Ottoman Empire after World War 1

Ottoman Empire
Main articles: Partitioning of the Ottoman Empire and Turkish War of Independence

At the end of the war, the Allies occupied Istanbul and the Ottoman government collapsed. The Treaty of Sèvres, a plan designed by the Allies to dismember the remaining Ottoman territories, was signed on August 10, 1920, though never ratified by the Sultan.

The occupation of Izmir by Greece on May 19, 1919, triggered a nationalist movement to rescind the terms of the treaty. Turkish revolutionaries led by Mustafa Kemal Atatürk, a successful Ottoman commander, rejected the terms enforced at Sèvres and under the guise of General Inspector of the Ottoman Army, left Istanbul for Samsun to organize the remaining Ottoman forces to resist the terms of the treaty. On the eastern front, the defeat of the Armenian forces in the Turkish-Armenian War and signing of the Treaty of Kars with the Soviet Union recovered territory lost to Armenia and Imperial Russia. [4]

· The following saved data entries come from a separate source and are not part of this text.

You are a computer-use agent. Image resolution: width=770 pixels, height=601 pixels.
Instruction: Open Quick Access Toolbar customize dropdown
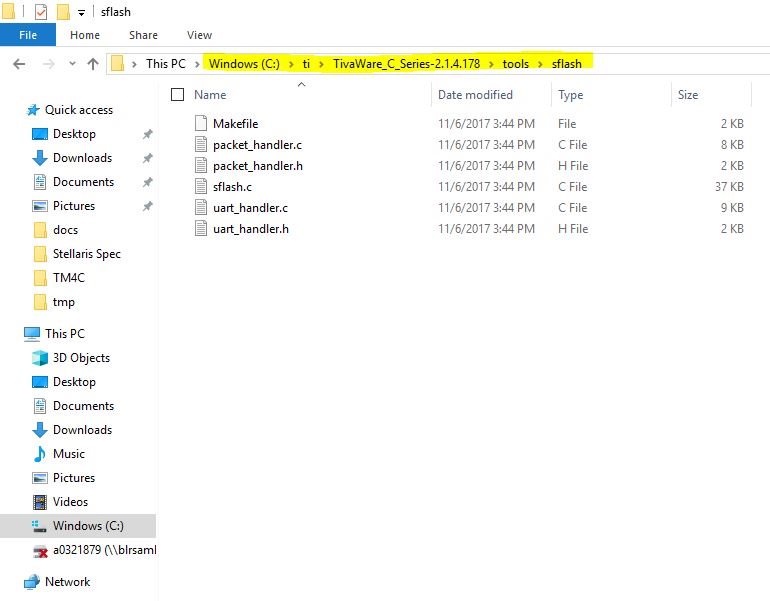(82, 13)
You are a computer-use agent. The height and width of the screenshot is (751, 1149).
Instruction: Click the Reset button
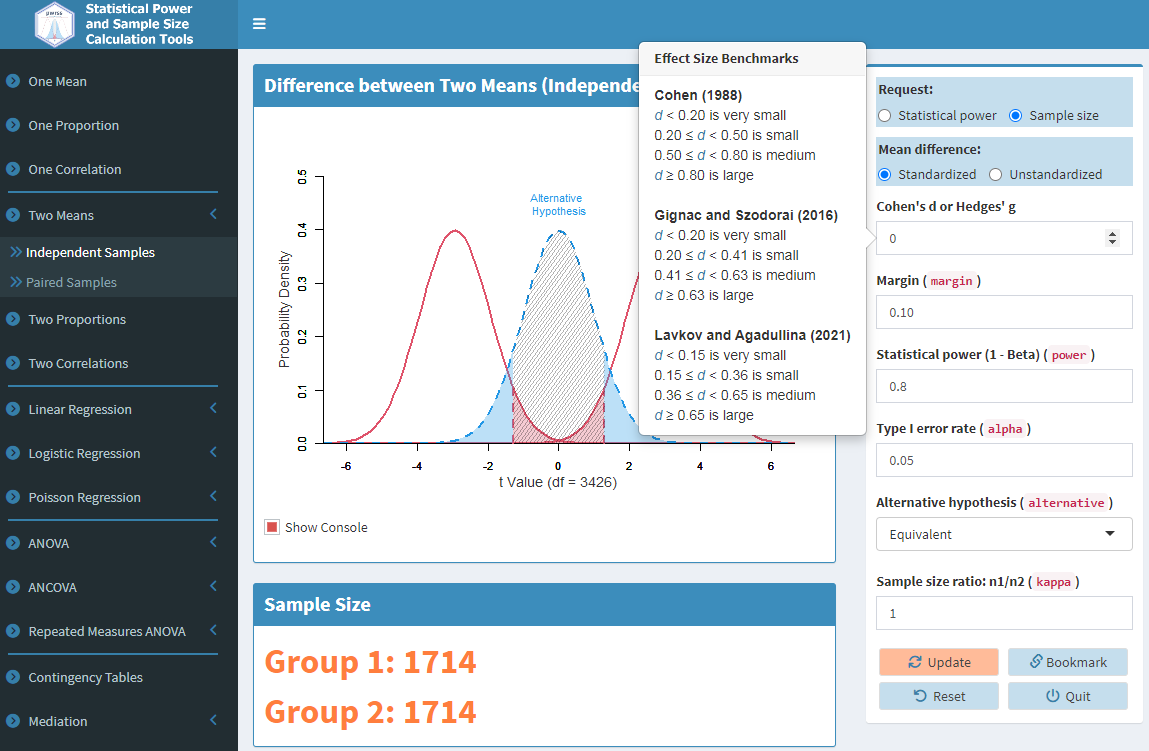[938, 696]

On the western front, the growing strength of the Turkish nationalist forces led Greece, with the backing of Britain, to invade deep into Anatolia in an attempt to deal a blow to the revolutionaries. At the Battle of Sakarya, the Greek army was defeated and forced into retreat, leading to the recovery of Izmir and withdrawal of Greece from Asia Minor. With the nationalists empowered, the army marched on to reclaim Istanbul, resulting in the Chanak crisis in which the British Prime Minister, David Lloyd George, was forced to resign. After Turkish resistance gained control over Anatolia and Istanbul, the Sèvres treaty was superseded by the Treaty of Lausanne which formally ended all hostilities and led to the creation of the modern Turkish republic. As a result, Turkey became the only power of World War I to overturn the terms of its defeat, and negotiate with the Allies as an equal. [5]

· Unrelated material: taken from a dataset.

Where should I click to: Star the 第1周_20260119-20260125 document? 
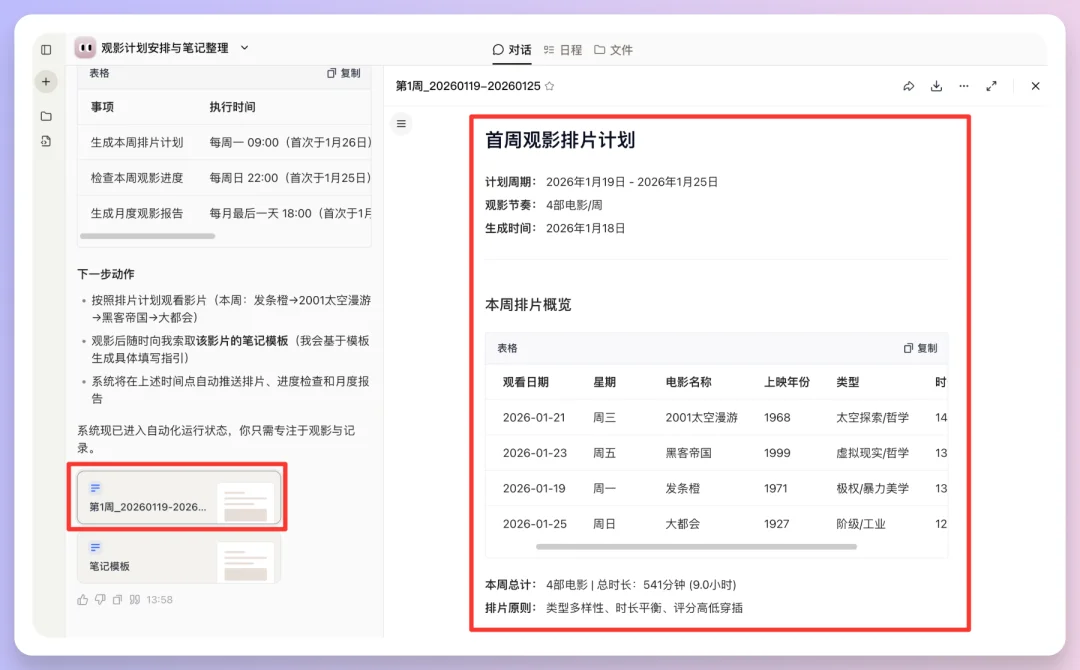(547, 86)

The Lausanne treaty formally acknowledged the new League of Nations mandates in the Middle East, the cession of their territories on the Arabian Peninsula, and British sovereignty over Cyprus. The League of Nations granted France mandates over Syria and Lebanon and granted the United Kingdom mandates over Iraq and Palestine (which comprised two autonomous regions: Palestine and Transjordan). Parts of the Ottoman Empire on the Arabian Peninsula became part of what is today Saudi Arabia and Yemen. The dissolution of the Ottoman Empire became a pivotal milestone in the creation of the modern Middle East, the result of which bore witness to the creation of new conflicts and hostilities in the region.